Die zweite Seite des Doppelalbum ‘Zeit’ (später als 3. Seite eingeordnet) ist fertig. Alle Beteiligten atmen auf. Am Abend einigen sich Tangerine Dream und Popol Vuh auf das nächste Stück. Schon bei seiner Ankunft war Florian auf die Harmonien der vier Cellisten eingestiegen. Nun möchte er dazu spielen.
Am folgenden Vormittag gelingt das Zusammenspiel. Das Cello-Band (etwa sieben Minuten lang) dienst als konzeptionelle Grundlage, stimmt ein auf die folgende Improvisation. So gesehen schafft es den Kompromiß zwischen Konzeption und Wagnis. Florian setzt die Cello-Harmonien fort, dann steigen die anderen Musiker mit ein.
‘Birth of Liquid Plejades’ ist zwanzig Minuten lang - der seltene Brückenschlag zwischen Musikern, die sich wirklich etwas zu sagen haben. Und zugleich eine andere Art der Session als man sie von den amerikanischen und englischen Starsolisten kennt, die im Grunde nur vorgegebene Arrangements verzieren. Nach schwieriger Arbeit und mancher Minute, in der alles zu zerbrechen scheint, haben Popol Vuh und Tangerine Dream ein Stück geschaffen, von dem sie bei ihrer Fahrt nach Stommeln noch nichts wußten.

Die ‘Supersession’ hat Folgen

Solch ein Prozeß hat Folgen. Er verändert den, der ihn erlebt hat. Er ist eine Fülle von Erfahrungen, die die weitere Arbeit verändern. Die Öffnung der vier Tangerine-Dream-Musiker für Popol Vuh hat sie in ihrem Verhältnis untereinander verändert. Als Popol Vuh abgereist ist, setzen sich Edgar, Christoph, Hanspeter und Steve noch einmal zusammen. An diesem Tag entsteht die Seite ‘Nebulous Dawn’, vielleicht die merkwürdigste Seite des Doppelalbums. Sie scheint sehr rhythmisch und ist doch darüber hinaus.
Sie ist die komplizierste Seite; man muß sie oft hören, um sie zu verstehen. Tangerine Dream hat in sie die ganze Kraft und die ganze Fülle der Studioerfahrungen getan. Die Gruppe war dicht beieinander und ist geradezu in dem Stück aufgegangen. Es ist tief, unmittelbar und dicht.
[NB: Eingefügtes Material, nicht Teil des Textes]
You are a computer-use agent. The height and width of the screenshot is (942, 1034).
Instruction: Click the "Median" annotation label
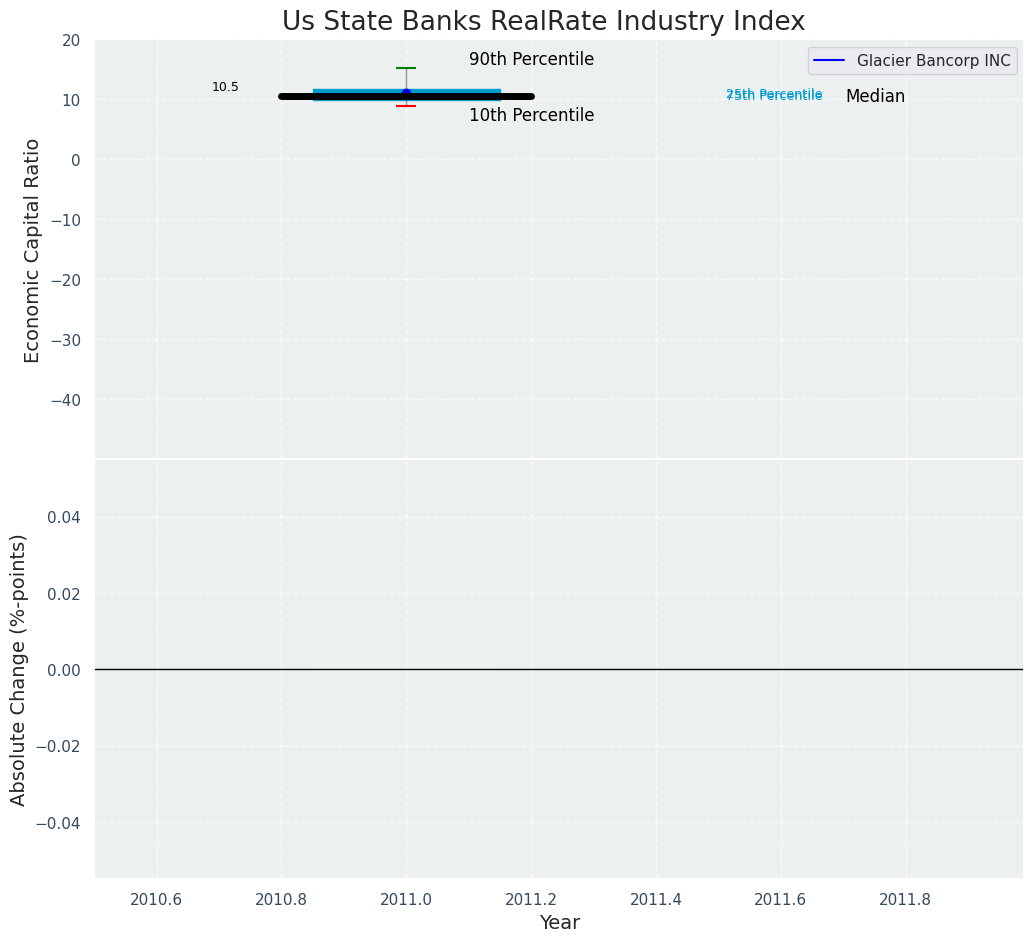click(x=875, y=97)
Die ‘Supersession’ hat Folgen. Popol Vuh hat auf Tangerine Dream über das eine große gemeinsame Zusammenspiel gewirkt. Es hat als Katalysator ihr Verhältnis untereinander beeinflußt. Nun sind sie zusammen als eine Gruppe. Fast kann man sagen: Mit dem Letzten Aufnahmetag (die Mischung war zwei Wochen später) ist der Gruppenprozeß abgeschlossen.